> DATA EXTRACT
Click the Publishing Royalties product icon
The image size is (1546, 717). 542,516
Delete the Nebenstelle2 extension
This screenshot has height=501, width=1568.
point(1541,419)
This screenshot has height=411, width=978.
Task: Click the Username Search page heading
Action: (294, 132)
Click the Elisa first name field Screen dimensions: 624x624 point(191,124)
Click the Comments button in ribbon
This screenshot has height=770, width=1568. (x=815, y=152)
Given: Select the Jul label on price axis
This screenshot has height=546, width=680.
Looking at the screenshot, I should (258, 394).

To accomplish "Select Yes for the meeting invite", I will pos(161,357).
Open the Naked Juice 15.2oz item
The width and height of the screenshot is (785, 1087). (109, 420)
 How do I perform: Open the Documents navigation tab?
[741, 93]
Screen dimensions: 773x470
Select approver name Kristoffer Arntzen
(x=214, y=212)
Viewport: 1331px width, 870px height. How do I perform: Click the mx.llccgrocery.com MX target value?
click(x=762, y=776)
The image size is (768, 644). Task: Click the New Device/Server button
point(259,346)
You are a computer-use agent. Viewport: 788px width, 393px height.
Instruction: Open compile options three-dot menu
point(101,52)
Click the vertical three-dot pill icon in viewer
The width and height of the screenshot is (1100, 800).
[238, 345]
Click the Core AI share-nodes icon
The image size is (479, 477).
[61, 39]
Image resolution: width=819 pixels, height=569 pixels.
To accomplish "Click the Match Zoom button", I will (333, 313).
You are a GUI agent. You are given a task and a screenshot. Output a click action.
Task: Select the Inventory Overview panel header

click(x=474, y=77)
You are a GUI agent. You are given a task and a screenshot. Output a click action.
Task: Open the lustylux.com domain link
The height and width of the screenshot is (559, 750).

> WHAT NEEDS TO BE DONE
Scan the entries for the string "will" and report only how many lines contain it.

> RESPONSE TO THIS EXERCISE
2